• DESCRIPTION OF THE TASK:
Reproduce all of the entries character for character, while leaving out any pictures they contain.

(Saved data entries)

--- START ---

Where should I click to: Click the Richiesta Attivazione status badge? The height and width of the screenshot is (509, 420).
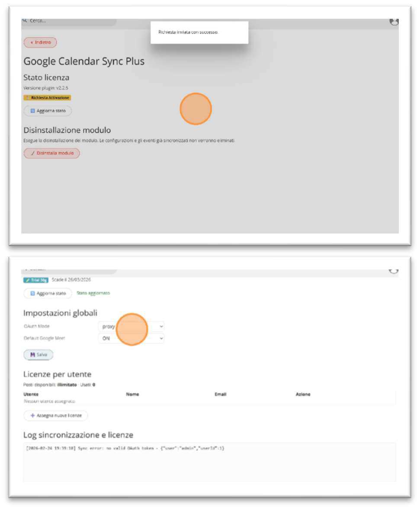(47, 98)
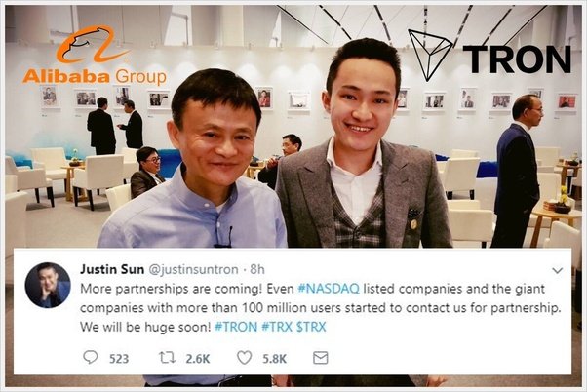The height and width of the screenshot is (392, 587).
Task: Click the 5.8K likes count
Action: [274, 359]
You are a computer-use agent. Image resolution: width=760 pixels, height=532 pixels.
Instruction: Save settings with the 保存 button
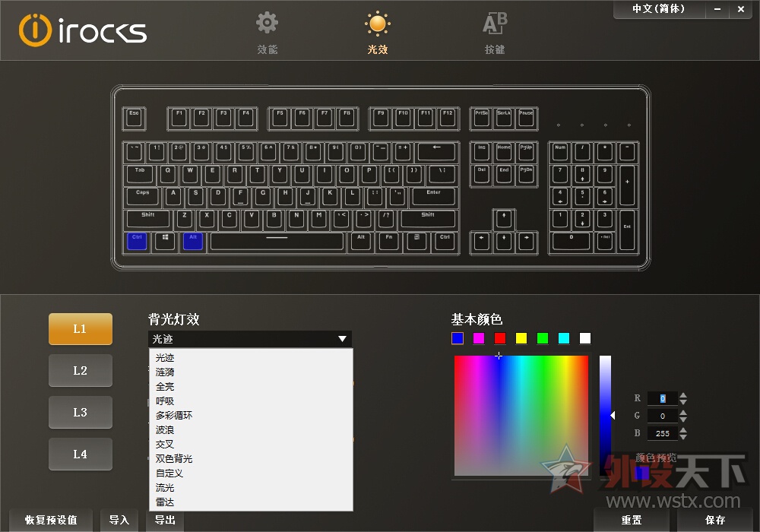coord(715,520)
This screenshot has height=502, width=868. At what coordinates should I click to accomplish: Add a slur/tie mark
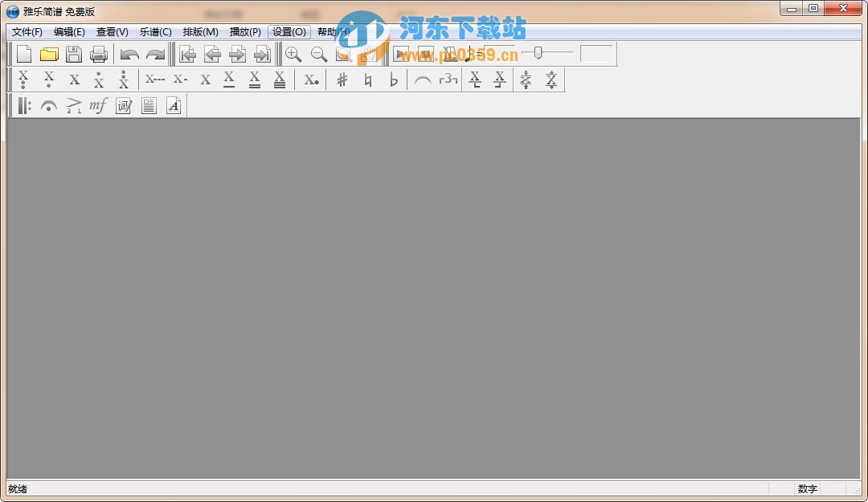[424, 79]
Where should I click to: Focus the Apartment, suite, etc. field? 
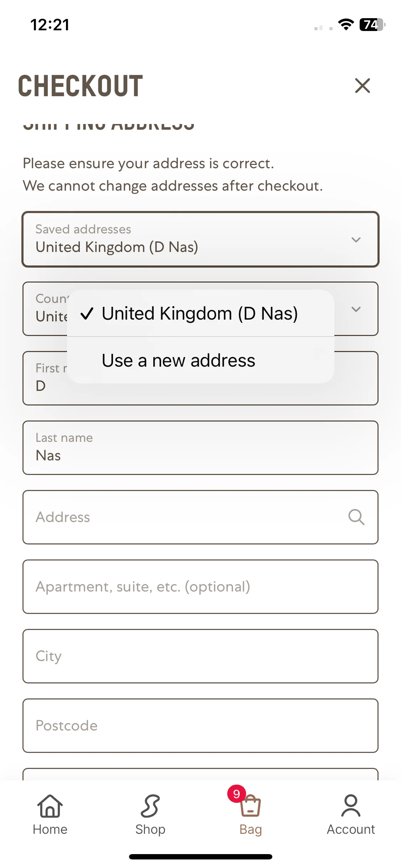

--- END ---

• EXERCISE RESULT:
Where should I click to: Click the Richiesta Attivazione status badge? The height and width of the screenshot is (509, 420).
(47, 98)
The height and width of the screenshot is (392, 587).
Task: Click the 5.8K likes count
Action: [274, 359]
You are a computer-use agent. Image resolution: width=760 pixels, height=532 pixels.
Instruction: Save settings with the 保存 button
coord(715,520)
This screenshot has height=502, width=868. At what coordinates should I click to accomplish: Add a slur/tie mark
[424, 79]
Where should I click to: Focus the Apartment, suite, etc. field? 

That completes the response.